Wielkie święto borówki niemczańskiej (wersja turbo)
W ostatnich dniach lata polana między Arboretum Wojsławice a Skrzyżowaniem nad Niemczą zamieniła się w epicentrum kosmicznego cyrku. Krzaki borówki niemczańskiej, które wyglądały, jakby same chciały wziąć udział w imprezie, musiały zostać rytualnie podlane... sokiem z gumijagód i wodą święconą z lokalnego SPA dla roślin. Wszystko to zbiegło się z dorocznym dokarmianiem miejscowej fauny – w tym roku nie tylko liśćmi borówki, ale i tęczowymi babeczkami z brokatem, które przyciągały stada fluorescencyjnych wiewiórek i disco-jeży. Na dokładkę, na wysprzątanym rynku, udekorowanym girlandami z nadmuchiwanych flamingów i pluszowych jednorożców, odbywał się Wielki Rodzinny Festyn, który zaczynał się w miasteczku o świcie, a kończył na polanie w nocy, pod rozgwieżdżonym niebem, gdzie gwiazdy zdawały się mrugać w rytm disco polo.

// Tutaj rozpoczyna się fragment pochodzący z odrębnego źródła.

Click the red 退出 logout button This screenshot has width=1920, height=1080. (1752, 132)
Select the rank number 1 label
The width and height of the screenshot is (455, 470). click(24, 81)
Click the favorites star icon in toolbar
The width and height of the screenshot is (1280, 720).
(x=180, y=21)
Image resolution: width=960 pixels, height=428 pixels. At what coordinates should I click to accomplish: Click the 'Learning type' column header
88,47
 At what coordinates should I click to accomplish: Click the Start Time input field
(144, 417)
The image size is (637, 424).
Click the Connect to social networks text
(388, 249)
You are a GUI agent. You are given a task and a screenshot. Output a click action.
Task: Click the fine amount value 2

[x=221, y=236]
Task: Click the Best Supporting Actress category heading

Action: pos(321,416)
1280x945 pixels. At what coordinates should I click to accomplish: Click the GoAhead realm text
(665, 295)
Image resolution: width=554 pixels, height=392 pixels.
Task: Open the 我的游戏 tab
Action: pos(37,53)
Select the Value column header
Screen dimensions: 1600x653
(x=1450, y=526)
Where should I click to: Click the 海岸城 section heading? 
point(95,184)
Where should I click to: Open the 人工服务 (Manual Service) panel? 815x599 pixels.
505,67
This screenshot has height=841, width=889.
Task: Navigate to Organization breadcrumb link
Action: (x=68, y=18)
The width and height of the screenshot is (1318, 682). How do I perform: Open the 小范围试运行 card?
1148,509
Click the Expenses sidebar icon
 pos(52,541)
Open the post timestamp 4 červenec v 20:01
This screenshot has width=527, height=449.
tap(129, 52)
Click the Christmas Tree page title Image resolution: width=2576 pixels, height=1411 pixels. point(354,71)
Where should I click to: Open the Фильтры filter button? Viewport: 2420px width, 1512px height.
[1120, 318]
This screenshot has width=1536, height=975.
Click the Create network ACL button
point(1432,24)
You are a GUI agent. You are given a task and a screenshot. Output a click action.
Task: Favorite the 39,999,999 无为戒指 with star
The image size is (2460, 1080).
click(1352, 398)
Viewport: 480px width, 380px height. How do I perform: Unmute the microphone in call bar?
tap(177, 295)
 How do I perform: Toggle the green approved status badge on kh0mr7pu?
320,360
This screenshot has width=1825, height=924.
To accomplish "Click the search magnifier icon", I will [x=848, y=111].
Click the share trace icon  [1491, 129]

Na tę okazję miasteczko Niemcza wyglądało, jakby ktoś wylał na nie tęczowy koktajl. W oknach domów pojawiły się doniczki z tańczącymi kaktusami, flagi z nadrukiem uśmiechniętych borówek i obrazy namalowane przez dzieci, przedstawiające kosmitów żonglujących pierogami. Nad ulicami fruwały baloniki w kształcie prosiaczków w okularach przeciwsłonecznych i chorągiewki z napisem „Borówka Rzondzi!”. Na rynku rozstawiono stoły, krzesła, pufy w panterkę, a nawet leżaki z wbudowanymi głośnikami grającymi remiksy „Kawiarenek” Jarockiej. Kolorowo? To mało powiedziane – wyglądało to, jakby tęcza eksplodowała w fabryce konfetti!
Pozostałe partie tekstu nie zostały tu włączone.